• _Directions_:
Would you copy out each line of the records below that includes the word "will"?

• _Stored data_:
+++++
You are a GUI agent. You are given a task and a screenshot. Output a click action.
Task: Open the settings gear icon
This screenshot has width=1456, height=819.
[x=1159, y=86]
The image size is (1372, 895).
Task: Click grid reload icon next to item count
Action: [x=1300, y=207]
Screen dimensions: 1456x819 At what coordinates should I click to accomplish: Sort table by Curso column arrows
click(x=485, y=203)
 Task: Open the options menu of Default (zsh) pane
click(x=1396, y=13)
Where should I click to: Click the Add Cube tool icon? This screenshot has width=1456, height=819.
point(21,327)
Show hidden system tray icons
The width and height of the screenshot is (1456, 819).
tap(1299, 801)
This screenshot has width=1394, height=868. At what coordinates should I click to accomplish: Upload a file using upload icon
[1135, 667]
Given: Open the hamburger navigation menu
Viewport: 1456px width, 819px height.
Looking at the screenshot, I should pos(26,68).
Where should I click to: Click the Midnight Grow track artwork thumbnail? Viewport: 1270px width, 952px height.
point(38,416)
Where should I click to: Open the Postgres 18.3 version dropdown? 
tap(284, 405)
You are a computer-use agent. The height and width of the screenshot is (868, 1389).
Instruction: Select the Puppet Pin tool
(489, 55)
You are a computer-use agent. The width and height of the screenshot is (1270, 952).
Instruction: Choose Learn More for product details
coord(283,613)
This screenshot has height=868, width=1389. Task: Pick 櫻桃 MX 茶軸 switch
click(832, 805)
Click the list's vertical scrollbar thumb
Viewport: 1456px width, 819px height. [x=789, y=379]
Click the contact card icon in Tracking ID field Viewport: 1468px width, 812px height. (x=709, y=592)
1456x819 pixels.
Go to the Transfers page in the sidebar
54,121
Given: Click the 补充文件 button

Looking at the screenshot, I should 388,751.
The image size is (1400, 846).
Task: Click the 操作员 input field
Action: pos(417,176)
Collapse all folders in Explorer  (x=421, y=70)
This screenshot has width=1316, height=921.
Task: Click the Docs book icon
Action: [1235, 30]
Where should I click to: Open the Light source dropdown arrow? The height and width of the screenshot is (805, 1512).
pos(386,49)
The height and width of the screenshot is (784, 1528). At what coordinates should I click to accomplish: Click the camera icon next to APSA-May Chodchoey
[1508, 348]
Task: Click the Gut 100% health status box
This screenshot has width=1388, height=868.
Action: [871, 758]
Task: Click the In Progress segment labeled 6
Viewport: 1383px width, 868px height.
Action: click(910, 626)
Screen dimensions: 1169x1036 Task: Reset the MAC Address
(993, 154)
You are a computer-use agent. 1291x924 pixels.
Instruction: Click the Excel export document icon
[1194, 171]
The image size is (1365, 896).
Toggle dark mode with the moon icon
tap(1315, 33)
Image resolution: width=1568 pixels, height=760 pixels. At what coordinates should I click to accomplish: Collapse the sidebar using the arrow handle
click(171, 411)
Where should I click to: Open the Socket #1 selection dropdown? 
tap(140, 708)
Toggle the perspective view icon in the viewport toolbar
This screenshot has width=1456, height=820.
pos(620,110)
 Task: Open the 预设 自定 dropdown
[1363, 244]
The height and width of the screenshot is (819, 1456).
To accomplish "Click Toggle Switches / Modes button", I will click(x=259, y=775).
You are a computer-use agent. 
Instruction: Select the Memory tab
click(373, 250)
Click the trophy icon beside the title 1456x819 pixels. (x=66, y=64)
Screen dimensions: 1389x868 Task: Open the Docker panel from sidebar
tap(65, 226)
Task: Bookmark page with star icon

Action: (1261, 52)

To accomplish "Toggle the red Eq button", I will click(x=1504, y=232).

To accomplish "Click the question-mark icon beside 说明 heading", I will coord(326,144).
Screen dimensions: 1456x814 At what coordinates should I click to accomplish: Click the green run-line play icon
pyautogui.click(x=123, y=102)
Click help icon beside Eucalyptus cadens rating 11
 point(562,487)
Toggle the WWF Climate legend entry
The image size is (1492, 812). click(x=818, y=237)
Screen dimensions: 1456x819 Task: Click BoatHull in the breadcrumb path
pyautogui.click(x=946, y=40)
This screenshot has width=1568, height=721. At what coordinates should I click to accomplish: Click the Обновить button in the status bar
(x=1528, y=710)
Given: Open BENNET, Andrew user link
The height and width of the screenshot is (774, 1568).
+++++
• _Your response_:
To accomplish "Click Toggle Switches / Modes button", I will click(x=259, y=775).
To accomplish "Toggle the red Eq button", I will click(x=1504, y=232).
To accomplish "Click the question-mark icon beside 说明 heading", I will coord(326,144).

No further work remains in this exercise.